### SUPPLIED INFORMATION ###
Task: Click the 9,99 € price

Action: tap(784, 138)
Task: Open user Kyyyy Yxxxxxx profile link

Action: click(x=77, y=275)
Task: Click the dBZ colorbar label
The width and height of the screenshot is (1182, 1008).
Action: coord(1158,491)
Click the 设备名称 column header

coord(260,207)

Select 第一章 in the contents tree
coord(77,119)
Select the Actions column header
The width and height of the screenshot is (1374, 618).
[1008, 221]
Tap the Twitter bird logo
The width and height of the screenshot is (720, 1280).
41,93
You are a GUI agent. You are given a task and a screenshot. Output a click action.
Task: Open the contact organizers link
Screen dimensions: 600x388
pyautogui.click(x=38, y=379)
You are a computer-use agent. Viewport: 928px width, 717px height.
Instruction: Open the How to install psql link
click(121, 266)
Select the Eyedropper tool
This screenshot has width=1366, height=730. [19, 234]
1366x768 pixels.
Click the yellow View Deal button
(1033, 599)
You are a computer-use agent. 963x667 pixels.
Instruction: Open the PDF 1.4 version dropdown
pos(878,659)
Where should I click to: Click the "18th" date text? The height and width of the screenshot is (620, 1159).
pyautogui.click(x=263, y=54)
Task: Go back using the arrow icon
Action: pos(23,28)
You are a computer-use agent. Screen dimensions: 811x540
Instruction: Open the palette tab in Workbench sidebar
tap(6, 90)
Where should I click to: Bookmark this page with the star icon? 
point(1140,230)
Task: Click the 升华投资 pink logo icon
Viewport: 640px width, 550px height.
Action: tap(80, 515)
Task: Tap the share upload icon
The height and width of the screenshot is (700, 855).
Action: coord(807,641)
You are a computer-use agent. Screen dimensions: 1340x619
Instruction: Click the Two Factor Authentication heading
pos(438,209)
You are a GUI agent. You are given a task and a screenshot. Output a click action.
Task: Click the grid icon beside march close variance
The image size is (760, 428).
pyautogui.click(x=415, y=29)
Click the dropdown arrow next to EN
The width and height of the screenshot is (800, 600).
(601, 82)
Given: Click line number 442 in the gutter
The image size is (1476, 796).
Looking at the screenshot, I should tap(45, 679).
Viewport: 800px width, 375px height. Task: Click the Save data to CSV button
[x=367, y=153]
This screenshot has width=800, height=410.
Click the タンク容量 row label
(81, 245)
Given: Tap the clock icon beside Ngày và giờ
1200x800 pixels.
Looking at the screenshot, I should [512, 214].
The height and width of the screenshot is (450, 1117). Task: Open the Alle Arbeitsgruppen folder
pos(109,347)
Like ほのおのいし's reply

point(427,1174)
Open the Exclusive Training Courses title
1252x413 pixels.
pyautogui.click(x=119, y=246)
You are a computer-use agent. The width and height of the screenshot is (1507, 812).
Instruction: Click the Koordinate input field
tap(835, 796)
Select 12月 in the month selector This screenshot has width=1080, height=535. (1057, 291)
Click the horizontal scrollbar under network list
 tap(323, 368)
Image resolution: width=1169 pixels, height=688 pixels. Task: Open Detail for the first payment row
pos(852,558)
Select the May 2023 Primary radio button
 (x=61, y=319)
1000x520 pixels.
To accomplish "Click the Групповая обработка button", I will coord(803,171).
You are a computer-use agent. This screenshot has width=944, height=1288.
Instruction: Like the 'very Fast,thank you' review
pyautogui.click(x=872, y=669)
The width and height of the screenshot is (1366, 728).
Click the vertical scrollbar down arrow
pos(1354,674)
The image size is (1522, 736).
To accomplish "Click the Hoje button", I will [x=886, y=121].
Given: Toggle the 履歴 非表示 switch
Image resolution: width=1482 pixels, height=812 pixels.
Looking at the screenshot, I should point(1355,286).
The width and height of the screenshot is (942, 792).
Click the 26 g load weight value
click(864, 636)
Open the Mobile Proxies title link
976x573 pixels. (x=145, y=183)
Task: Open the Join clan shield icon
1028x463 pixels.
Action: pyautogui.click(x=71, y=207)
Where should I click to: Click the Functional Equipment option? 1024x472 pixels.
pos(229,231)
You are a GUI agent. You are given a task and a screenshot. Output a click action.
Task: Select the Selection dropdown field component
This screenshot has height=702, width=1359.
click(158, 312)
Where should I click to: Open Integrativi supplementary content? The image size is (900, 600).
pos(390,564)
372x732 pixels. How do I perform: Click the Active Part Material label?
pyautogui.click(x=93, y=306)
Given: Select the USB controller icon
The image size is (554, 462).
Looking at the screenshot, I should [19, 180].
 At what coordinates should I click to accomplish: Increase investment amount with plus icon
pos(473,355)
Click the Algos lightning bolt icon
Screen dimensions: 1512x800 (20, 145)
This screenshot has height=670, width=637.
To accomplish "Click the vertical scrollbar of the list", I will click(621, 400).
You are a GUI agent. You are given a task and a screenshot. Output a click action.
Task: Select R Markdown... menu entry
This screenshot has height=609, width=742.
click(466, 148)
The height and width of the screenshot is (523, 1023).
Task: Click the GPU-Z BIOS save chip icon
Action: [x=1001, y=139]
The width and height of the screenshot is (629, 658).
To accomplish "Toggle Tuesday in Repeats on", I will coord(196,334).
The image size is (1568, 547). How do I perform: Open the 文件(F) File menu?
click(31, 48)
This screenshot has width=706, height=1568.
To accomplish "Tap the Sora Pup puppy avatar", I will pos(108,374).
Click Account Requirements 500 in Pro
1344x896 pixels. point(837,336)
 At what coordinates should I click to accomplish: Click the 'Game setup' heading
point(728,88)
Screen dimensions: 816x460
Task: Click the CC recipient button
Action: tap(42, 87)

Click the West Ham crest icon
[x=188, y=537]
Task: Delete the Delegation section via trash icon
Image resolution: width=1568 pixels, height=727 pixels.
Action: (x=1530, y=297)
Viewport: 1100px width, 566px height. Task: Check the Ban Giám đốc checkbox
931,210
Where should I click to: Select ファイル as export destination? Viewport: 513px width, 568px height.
###
Restate every entry word for word.

Task: Click the 9,99 € price

Action: tap(784, 138)
Task: Open user Kyyyy Yxxxxxx profile link

Action: click(x=77, y=275)
Task: Click the dBZ colorbar label
The width and height of the screenshot is (1182, 1008).
Action: coord(1158,491)
Click the 设备名称 column header

coord(260,207)

Select 第一章 in the contents tree
coord(77,119)
Select the Actions column header
The width and height of the screenshot is (1374, 618).
[1008, 221]
Tap the Twitter bird logo
The width and height of the screenshot is (720, 1280).
41,93
You are a GUI agent. You are given a task and a screenshot. Output a click action.
Task: Open the contact organizers link
Screen dimensions: 600x388
pyautogui.click(x=38, y=379)
You are a computer-use agent. Viewport: 928px width, 717px height.
Instruction: Open the How to install psql link
click(121, 266)
Select the Eyedropper tool
This screenshot has width=1366, height=730. [19, 234]
1366x768 pixels.
Click the yellow View Deal button
(1033, 599)
You are a computer-use agent. 963x667 pixels.
Instruction: Open the PDF 1.4 version dropdown
pos(878,659)
Where should I click to: Click the "18th" date text? The height and width of the screenshot is (620, 1159).
pyautogui.click(x=263, y=54)
Task: Go back using the arrow icon
Action: pos(23,28)
You are a computer-use agent. Screen dimensions: 811x540
Instruction: Open the palette tab in Workbench sidebar
tap(6, 90)
Where should I click to: Bookmark this page with the star icon? 
point(1140,230)
Task: Click the 升华投资 pink logo icon
Viewport: 640px width, 550px height.
Action: tap(80, 515)
Task: Tap the share upload icon
The height and width of the screenshot is (700, 855).
Action: coord(807,641)
You are a computer-use agent. Screen dimensions: 1340x619
Instruction: Click the Two Factor Authentication heading
pos(438,209)
You are a GUI agent. You are given a task and a screenshot. Output a click action.
Task: Click the grid icon beside march close variance
The image size is (760, 428).
pyautogui.click(x=415, y=29)
Click the dropdown arrow next to EN
The width and height of the screenshot is (800, 600).
(601, 82)
Given: Click line number 442 in the gutter
The image size is (1476, 796).
Looking at the screenshot, I should tap(45, 679).
Viewport: 800px width, 375px height. Task: Click the Save data to CSV button
[x=367, y=153]
This screenshot has width=800, height=410.
Click the タンク容量 row label
(81, 245)
Given: Tap the clock icon beside Ngày và giờ
1200x800 pixels.
Looking at the screenshot, I should [512, 214].
The height and width of the screenshot is (450, 1117). Task: Open the Alle Arbeitsgruppen folder
pos(109,347)
Like ほのおのいし's reply

point(427,1174)
Open the Exclusive Training Courses title
1252x413 pixels.
pyautogui.click(x=119, y=246)
You are a computer-use agent. The width and height of the screenshot is (1507, 812).
Instruction: Click the Koordinate input field
tap(835, 796)
Select 12月 in the month selector This screenshot has width=1080, height=535. (1057, 291)
Click the horizontal scrollbar under network list
 tap(323, 368)
Image resolution: width=1169 pixels, height=688 pixels. Task: Open Detail for the first payment row
pos(852,558)
Select the May 2023 Primary radio button
 (x=61, y=319)
1000x520 pixels.
To accomplish "Click the Групповая обработка button", I will coord(803,171).
You are a computer-use agent. This screenshot has width=944, height=1288.
Instruction: Like the 'very Fast,thank you' review
pyautogui.click(x=872, y=669)
The width and height of the screenshot is (1366, 728).
Click the vertical scrollbar down arrow
pos(1354,674)
The image size is (1522, 736).
To accomplish "Click the Hoje button", I will [x=886, y=121].
Given: Toggle the 履歴 非表示 switch
Image resolution: width=1482 pixels, height=812 pixels.
Looking at the screenshot, I should point(1355,286).
The width and height of the screenshot is (942, 792).
Click the 26 g load weight value
click(864, 636)
Open the Mobile Proxies title link
976x573 pixels. (x=145, y=183)
Task: Open the Join clan shield icon
1028x463 pixels.
Action: pyautogui.click(x=71, y=207)
Where should I click to: Click the Functional Equipment option? 1024x472 pixels.
pos(229,231)
You are a GUI agent. You are given a task and a screenshot. Output a click action.
Task: Select the Selection dropdown field component
This screenshot has height=702, width=1359.
click(158, 312)
Where should I click to: Open Integrativi supplementary content? The image size is (900, 600).
pos(390,564)
372x732 pixels. How do I perform: Click the Active Part Material label?
pyautogui.click(x=93, y=306)
Given: Select the USB controller icon
The image size is (554, 462).
Looking at the screenshot, I should [19, 180].
 At what coordinates should I click to accomplish: Increase investment amount with plus icon
pos(473,355)
Click the Algos lightning bolt icon
Screen dimensions: 1512x800 (20, 145)
This screenshot has height=670, width=637.
To accomplish "Click the vertical scrollbar of the list", I will click(621, 400).
You are a GUI agent. You are given a task and a screenshot. Output a click action.
Task: Select R Markdown... menu entry
This screenshot has height=609, width=742.
click(466, 148)
The height and width of the screenshot is (523, 1023).
Task: Click the GPU-Z BIOS save chip icon
Action: [x=1001, y=139]
The width and height of the screenshot is (629, 658).
To accomplish "Toggle Tuesday in Repeats on", I will coord(196,334).
The image size is (1568, 547). How do I perform: Open the 文件(F) File menu?
click(31, 48)
This screenshot has width=706, height=1568.
To accomplish "Tap the Sora Pup puppy avatar", I will pos(108,374).
Click Account Requirements 500 in Pro
1344x896 pixels. point(837,336)
 At what coordinates should I click to accomplish: Click the 'Game setup' heading
point(728,88)
Screen dimensions: 816x460
Task: Click the CC recipient button
Action: tap(42, 87)

Click the West Ham crest icon
[x=188, y=537]
Task: Delete the Delegation section via trash icon
Image resolution: width=1568 pixels, height=727 pixels.
Action: (x=1530, y=297)
Viewport: 1100px width, 566px height. Task: Check the Ban Giám đốc checkbox
931,210
Where should I click to: Select ファイル as export destination? Viewport: 513px width, 568px height.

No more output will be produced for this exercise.